CBZ Holdings Limited (CBZH) posted a profit after tax of $18,3 million for the half-year ended June 31 2012 indicating a growth of $4,6 million from the same period last year, as the group focused on improving earnings.
In the comparative period profit stood at $13,7 million.
Total deposits and advances for the group stood at $985,7 million and $789,7 million, respectively, in the six-month period while assets for the group were valued at $1,17 billion.
Interest income for the six months period was $67,5 million compared to $48,2 million the previous period. In a statement accompanying its half-year unaudited results, CBZH chairman Luxon Zembe said during the period under review the group focused on enhancing growth and shareholder value.

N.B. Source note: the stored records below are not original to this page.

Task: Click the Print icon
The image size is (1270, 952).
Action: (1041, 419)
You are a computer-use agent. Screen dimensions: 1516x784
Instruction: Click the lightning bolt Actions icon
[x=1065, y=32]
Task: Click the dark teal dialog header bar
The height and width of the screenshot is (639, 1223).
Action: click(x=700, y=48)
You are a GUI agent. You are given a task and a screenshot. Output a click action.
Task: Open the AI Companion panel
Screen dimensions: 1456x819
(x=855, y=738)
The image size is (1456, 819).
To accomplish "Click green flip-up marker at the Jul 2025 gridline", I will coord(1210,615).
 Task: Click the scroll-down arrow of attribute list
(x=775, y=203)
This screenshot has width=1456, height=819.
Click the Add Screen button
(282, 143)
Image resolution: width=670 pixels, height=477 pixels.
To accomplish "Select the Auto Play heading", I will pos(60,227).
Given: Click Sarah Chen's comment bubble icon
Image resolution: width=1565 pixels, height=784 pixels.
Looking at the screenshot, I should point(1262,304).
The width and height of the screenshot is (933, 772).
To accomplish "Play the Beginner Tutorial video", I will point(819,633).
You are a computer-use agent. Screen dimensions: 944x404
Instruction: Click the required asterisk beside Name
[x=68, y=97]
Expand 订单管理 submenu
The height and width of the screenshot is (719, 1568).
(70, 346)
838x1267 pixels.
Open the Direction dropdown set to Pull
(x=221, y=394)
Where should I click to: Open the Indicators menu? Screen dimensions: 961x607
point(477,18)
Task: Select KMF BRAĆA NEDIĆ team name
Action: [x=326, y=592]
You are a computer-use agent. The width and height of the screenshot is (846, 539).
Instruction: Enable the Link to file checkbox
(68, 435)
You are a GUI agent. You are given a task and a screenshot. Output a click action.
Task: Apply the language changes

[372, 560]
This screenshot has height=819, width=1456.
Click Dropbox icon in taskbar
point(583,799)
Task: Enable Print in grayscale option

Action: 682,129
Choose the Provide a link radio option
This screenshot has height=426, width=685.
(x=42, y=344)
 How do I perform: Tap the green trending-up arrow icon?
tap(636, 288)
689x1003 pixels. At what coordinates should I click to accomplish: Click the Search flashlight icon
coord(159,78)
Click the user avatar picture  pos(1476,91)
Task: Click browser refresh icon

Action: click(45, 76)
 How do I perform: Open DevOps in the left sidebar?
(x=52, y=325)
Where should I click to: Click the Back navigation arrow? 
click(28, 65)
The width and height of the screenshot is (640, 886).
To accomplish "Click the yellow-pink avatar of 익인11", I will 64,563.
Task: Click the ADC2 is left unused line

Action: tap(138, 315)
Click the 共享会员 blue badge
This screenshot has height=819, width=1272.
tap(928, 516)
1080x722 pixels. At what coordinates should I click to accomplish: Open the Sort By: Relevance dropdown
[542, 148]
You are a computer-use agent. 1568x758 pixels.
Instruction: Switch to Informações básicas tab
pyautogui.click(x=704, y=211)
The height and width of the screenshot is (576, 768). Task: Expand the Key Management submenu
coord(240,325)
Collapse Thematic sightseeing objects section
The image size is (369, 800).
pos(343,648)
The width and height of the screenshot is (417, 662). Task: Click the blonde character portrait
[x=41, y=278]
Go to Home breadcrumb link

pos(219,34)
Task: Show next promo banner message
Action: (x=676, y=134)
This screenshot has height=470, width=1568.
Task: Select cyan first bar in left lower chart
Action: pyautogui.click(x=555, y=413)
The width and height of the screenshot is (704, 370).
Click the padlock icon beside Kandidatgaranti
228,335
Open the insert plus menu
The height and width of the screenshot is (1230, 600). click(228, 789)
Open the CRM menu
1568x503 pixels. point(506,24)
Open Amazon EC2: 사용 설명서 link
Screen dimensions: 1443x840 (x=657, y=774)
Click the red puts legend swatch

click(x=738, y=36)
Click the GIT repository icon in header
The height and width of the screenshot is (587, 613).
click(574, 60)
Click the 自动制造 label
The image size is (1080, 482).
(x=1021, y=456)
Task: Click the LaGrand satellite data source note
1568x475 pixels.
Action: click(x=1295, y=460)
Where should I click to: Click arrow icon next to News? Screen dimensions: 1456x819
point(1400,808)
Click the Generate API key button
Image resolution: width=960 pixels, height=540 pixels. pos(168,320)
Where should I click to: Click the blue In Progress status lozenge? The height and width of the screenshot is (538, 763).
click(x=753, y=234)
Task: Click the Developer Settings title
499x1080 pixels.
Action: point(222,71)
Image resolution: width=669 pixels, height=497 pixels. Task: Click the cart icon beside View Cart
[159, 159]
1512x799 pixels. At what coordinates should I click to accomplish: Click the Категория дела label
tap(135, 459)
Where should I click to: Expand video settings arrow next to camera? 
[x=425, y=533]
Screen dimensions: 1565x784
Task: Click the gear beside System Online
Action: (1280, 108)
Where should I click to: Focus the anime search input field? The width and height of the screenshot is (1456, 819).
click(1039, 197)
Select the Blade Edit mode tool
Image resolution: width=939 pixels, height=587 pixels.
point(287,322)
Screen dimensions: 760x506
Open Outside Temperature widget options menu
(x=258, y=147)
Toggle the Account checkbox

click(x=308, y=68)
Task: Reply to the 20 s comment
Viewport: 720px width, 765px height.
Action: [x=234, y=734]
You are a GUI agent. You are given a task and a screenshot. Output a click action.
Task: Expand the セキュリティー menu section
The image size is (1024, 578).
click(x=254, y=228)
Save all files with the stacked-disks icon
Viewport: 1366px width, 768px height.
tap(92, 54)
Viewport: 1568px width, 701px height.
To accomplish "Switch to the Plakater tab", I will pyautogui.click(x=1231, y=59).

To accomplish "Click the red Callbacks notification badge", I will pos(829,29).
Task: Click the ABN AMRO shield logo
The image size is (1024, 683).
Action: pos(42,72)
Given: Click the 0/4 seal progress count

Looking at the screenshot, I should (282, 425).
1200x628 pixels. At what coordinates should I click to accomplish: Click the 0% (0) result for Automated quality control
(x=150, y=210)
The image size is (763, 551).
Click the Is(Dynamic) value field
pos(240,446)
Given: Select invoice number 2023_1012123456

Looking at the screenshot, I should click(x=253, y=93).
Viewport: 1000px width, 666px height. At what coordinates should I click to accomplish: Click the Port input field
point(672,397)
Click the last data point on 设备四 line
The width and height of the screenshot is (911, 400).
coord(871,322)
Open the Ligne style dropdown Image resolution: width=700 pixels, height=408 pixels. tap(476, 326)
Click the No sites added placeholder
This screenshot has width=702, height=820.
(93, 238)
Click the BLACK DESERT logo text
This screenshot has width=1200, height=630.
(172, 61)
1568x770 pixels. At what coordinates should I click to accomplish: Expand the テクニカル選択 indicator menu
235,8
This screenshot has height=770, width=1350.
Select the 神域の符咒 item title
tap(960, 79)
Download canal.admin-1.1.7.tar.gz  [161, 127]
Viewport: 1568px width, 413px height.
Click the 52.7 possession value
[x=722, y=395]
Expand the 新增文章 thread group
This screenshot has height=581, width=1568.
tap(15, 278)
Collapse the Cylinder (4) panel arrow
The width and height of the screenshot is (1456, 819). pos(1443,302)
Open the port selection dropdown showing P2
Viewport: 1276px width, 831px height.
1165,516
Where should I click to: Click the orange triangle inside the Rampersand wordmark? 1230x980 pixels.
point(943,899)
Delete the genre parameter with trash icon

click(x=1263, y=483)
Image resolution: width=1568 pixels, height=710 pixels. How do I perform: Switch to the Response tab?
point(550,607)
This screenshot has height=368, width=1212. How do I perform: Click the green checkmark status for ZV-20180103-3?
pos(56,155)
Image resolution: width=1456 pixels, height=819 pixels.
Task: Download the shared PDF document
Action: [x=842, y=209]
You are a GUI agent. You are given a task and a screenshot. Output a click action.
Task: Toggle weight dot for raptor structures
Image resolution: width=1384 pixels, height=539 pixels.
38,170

He said the positive growth rates that were recorded in the economy in 2009 decelerated during the period under review due to liquidity constraints in the economy and lack of long-term funding for the recapitalisation of industries and policy inconsistencies.
“Despite the sluggish growth in both local and world economies, the group’s performance during the half-year was solid,” Zembe said.
“We expect the operating environment to remain relatively stable in the remaining half of the year with the hope that the political players will not betray the nation.”
Zembe said there was need to reduce imports, resuscitate the inter-bank market, enhance exports, attract foreign direct investments and bring the informal sector activities into the formal activities.
The holdings company share price opened the year at 14 cents and reached a low of 5 cents on March 23 and rose to 9,10 cents.
CBZH closed the half-year at a market capitalisation level of $62,3 million with 684 million shares in issue, while at least 30,3 million company shares changed hands during the period under review. Trade on the Zimbabwe Stock Exchange remained subdued for the most part of the period due to liquidity constraints that were still being experienced and uncertainty surrounding the implementation of the country’s indigenisation policy.
As a result the benchmark industrial index closed the first half of 2012 at 131,96 points and the mining index closed the same period at 75,7 points.